▸ **TEXT**
SARTRE (Jean-Paul).

L'Être et le Néant. Essai d'ontologie phénoménologique.

BEING AND NOTHINGNESS: INSCRIBED BY THE AUTHOR

Seventh edition. 8vo. 722, [4] pp. Contemporary quarter black morocco with marbled paper covered boards, spine with five single raised bands outlined in blind, second panel lettered in gilt, marbled endpapers, speckled edges, ribbon place marker (crude tape reinforcements to pp. 13-14 without loss of text, annotations in ink and pencil to p. 9, a few instances of pencilled underling and marginal highlighting, paper stock uniformly browned, newspaper clippings loosely inserted at rear). Paris, Librairie Gallimard, Bibliothèque des Idées, 1943.

£3,750.00
SARTRE (Jean-Paul).
L'Être et le Néant. Essai d'ontologie phénoménologique.

▸ **DATA SEGMENT**
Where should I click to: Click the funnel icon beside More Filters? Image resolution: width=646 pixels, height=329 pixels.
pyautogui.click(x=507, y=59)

▸ **EXERCISE TASK 1**
What price does the book listing above give?
▸ **EXERCISE TASK 2**
Set down the passage from the book listing above word for word, beginning at "Seventh edition. 8vo." and stopping after "des Idées, 1943.".

▸ **FINAL RESULT 1**
£3,750.00

▸ **FINAL RESULT 2**
Seventh edition. 8vo. 722, [4] pp. Contemporary quarter black morocco with marbled paper covered boards, spine with five single raised bands outlined in blind, second panel lettered in gilt, marbled endpapers, speckled edges, ribbon place marker (crude tape reinforcements to pp. 13-14 without loss of text, annotations in ink and pencil to p. 9, a few instances of pencilled underling and marginal highlighting, paper stock uniformly browned, newspaper clippings loosely inserted at rear). Paris, Librairie Gallimard, Bibliothèque des Idées, 1943.